• [What you will do] Change every "How do I perform" to "How can I do" throughout the records below, leaving all else untouched.

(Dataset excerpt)

--- START ---

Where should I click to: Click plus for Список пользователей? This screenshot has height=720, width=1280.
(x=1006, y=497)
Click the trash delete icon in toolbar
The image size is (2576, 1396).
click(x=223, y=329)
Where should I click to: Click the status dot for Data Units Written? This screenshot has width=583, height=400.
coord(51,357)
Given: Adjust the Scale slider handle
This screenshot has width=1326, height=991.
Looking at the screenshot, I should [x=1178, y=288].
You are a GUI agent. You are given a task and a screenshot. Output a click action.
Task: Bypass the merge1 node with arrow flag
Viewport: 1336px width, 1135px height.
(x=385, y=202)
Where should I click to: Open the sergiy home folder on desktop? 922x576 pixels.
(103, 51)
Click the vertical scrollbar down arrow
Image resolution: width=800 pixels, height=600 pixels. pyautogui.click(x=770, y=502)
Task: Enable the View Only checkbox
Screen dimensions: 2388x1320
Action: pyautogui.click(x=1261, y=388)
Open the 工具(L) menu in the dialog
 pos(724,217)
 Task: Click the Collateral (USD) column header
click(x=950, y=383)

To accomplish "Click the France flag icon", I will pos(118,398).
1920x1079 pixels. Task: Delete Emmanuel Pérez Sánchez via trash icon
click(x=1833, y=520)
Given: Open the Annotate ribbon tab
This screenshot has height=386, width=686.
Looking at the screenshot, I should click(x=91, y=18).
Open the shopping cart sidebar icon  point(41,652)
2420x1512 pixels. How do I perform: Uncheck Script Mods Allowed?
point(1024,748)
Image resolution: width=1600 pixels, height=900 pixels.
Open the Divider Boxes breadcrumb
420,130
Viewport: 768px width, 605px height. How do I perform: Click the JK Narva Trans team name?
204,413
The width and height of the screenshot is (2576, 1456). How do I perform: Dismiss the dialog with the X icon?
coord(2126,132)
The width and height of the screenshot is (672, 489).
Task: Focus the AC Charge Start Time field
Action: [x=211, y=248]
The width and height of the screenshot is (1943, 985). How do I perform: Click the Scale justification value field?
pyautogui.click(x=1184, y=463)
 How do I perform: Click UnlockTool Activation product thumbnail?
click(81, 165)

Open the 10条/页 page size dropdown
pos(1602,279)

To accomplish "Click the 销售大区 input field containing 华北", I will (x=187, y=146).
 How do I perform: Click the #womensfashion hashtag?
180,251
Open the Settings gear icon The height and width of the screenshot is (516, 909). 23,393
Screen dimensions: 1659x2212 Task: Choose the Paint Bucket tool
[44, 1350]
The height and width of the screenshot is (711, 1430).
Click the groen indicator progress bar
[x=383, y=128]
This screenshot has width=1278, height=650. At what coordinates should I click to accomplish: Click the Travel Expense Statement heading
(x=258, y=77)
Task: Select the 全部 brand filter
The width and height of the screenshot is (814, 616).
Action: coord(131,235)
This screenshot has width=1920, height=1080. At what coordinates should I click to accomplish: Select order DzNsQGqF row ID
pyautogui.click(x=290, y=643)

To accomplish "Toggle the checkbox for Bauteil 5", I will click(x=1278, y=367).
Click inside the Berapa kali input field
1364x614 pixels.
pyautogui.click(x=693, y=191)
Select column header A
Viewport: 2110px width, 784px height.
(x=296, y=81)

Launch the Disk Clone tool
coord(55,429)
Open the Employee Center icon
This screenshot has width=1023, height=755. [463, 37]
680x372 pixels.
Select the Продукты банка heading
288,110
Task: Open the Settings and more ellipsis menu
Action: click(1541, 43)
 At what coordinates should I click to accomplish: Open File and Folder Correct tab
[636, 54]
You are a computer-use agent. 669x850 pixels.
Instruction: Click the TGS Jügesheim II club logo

--- END ---

• [In response]
Where should I click to: Click plus for Список пользователей? This screenshot has height=720, width=1280.
(x=1006, y=497)
Click the trash delete icon in toolbar
The image size is (2576, 1396).
click(x=223, y=329)
Where should I click to: Click the status dot for Data Units Written? This screenshot has width=583, height=400.
coord(51,357)
Given: Adjust the Scale slider handle
This screenshot has width=1326, height=991.
Looking at the screenshot, I should [x=1178, y=288].
You are a GUI agent. You are given a task and a screenshot. Output a click action.
Task: Bypass the merge1 node with arrow flag
Viewport: 1336px width, 1135px height.
(x=385, y=202)
Where should I click to: Open the sergiy home folder on desktop? 922x576 pixels.
(103, 51)
Click the vertical scrollbar down arrow
Image resolution: width=800 pixels, height=600 pixels. pyautogui.click(x=770, y=502)
Task: Enable the View Only checkbox
Screen dimensions: 2388x1320
Action: pyautogui.click(x=1261, y=388)
Open the 工具(L) menu in the dialog
 pos(724,217)
 Task: Click the Collateral (USD) column header
click(x=950, y=383)

To accomplish "Click the France flag icon", I will pos(118,398).
1920x1079 pixels. Task: Delete Emmanuel Pérez Sánchez via trash icon
click(x=1833, y=520)
Given: Open the Annotate ribbon tab
This screenshot has height=386, width=686.
Looking at the screenshot, I should click(x=91, y=18).
Open the shopping cart sidebar icon  point(41,652)
2420x1512 pixels. How can I do: Uncheck Script Mods Allowed?
point(1024,748)
Image resolution: width=1600 pixels, height=900 pixels.
Open the Divider Boxes breadcrumb
420,130
Viewport: 768px width, 605px height. How can I do: Click the JK Narva Trans team name?
204,413
The width and height of the screenshot is (2576, 1456). How can I do: Dismiss the dialog with the X icon?
coord(2126,132)
The width and height of the screenshot is (672, 489).
Task: Focus the AC Charge Start Time field
Action: [x=211, y=248]
The width and height of the screenshot is (1943, 985). How can I do: Click the Scale justification value field?
pyautogui.click(x=1184, y=463)
 How can I do: Click UnlockTool Activation product thumbnail?
click(81, 165)

Open the 10条/页 page size dropdown
pos(1602,279)

To accomplish "Click the 销售大区 input field containing 华北", I will (x=187, y=146).
 How can I do: Click the #womensfashion hashtag?
180,251
Open the Settings gear icon The height and width of the screenshot is (516, 909). 23,393
Screen dimensions: 1659x2212 Task: Choose the Paint Bucket tool
[44, 1350]
The height and width of the screenshot is (711, 1430).
Click the groen indicator progress bar
[x=383, y=128]
This screenshot has width=1278, height=650. At what coordinates should I click to accomplish: Click the Travel Expense Statement heading
(x=258, y=77)
Task: Select the 全部 brand filter
The width and height of the screenshot is (814, 616).
Action: coord(131,235)
This screenshot has width=1920, height=1080. At what coordinates should I click to accomplish: Select order DzNsQGqF row ID
pyautogui.click(x=290, y=643)

To accomplish "Toggle the checkbox for Bauteil 5", I will click(x=1278, y=367).
Click inside the Berapa kali input field
1364x614 pixels.
pyautogui.click(x=693, y=191)
Select column header A
Viewport: 2110px width, 784px height.
(x=296, y=81)

Launch the Disk Clone tool
coord(55,429)
Open the Employee Center icon
This screenshot has width=1023, height=755. [463, 37]
680x372 pixels.
Select the Продукты банка heading
288,110
Task: Open the Settings and more ellipsis menu
Action: click(1541, 43)
 At what coordinates should I click to accomplish: Open File and Folder Correct tab
[636, 54]
You are a computer-use agent. 669x850 pixels.
Instruction: Click the TGS Jügesheim II club logo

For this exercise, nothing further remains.